Designing Your Daily Practice
Jun 08, 2026
MyPeacein50 Series
I have to be honest with you. In so many areas of my life, I often have these sweeping visions that if I implement this one change, such as using a new planner, a perfectly execute morning routine, or any other sort of breakthrough, that it would immediately translate into a change. Overnight, things would be different. There was a time when I believed that change would arrive dramatically. I imagined that peace would emerge all at once — after I figured things out, became more disciplined, healed enough, rested enough, achieved enough, or finally arrived at some elusive version of balance.

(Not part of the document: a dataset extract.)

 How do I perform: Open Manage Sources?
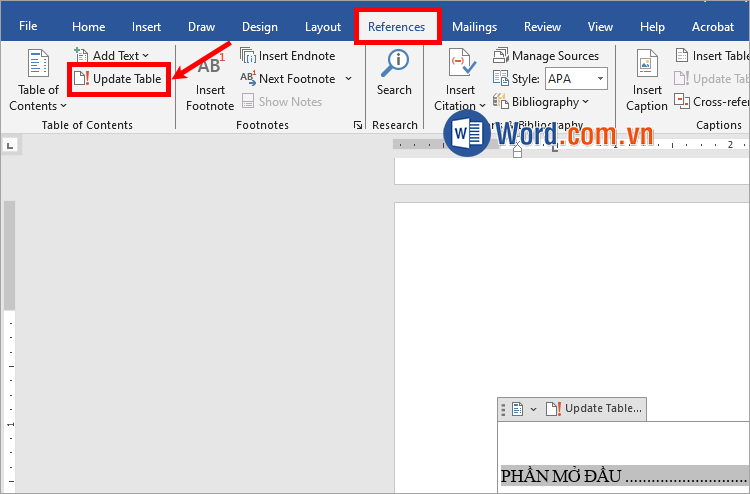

But over the last year, what I’ve come to understand is something much more subtle. Peace is not usually built through dramatic reinvention. I am a work in progress. And change is built through practice. Not perfection. Not performance. Not optimization. Boring, repetitive, daily, micro practice. Small choices repeated over time. Tiny moments of returning. Gentle rituals that remind us who we are beneath urgency, stress, noise, and expectation.
As this MyPeacein50 journey begins to move toward its closing arc, I find myself reflecting less on transformation and more on rhythm and daily habits. Less on becoming someone new and more on creating conditions that allow me to stay connected to myself while real life happens all around me.
Because the truth is this: Life rarely becomes less complicated. The inbox still fills. The world still feels heavy. The nervous system still responds to stress. The dishes still need to be done. The uncertainty does not magically disappear. And yet, within all of that, we can still build small, sustainable practices that help us remain grounded, present, and connected. Not because we are trying to become “better” people. But because we are trying to become more honest and authentic ones.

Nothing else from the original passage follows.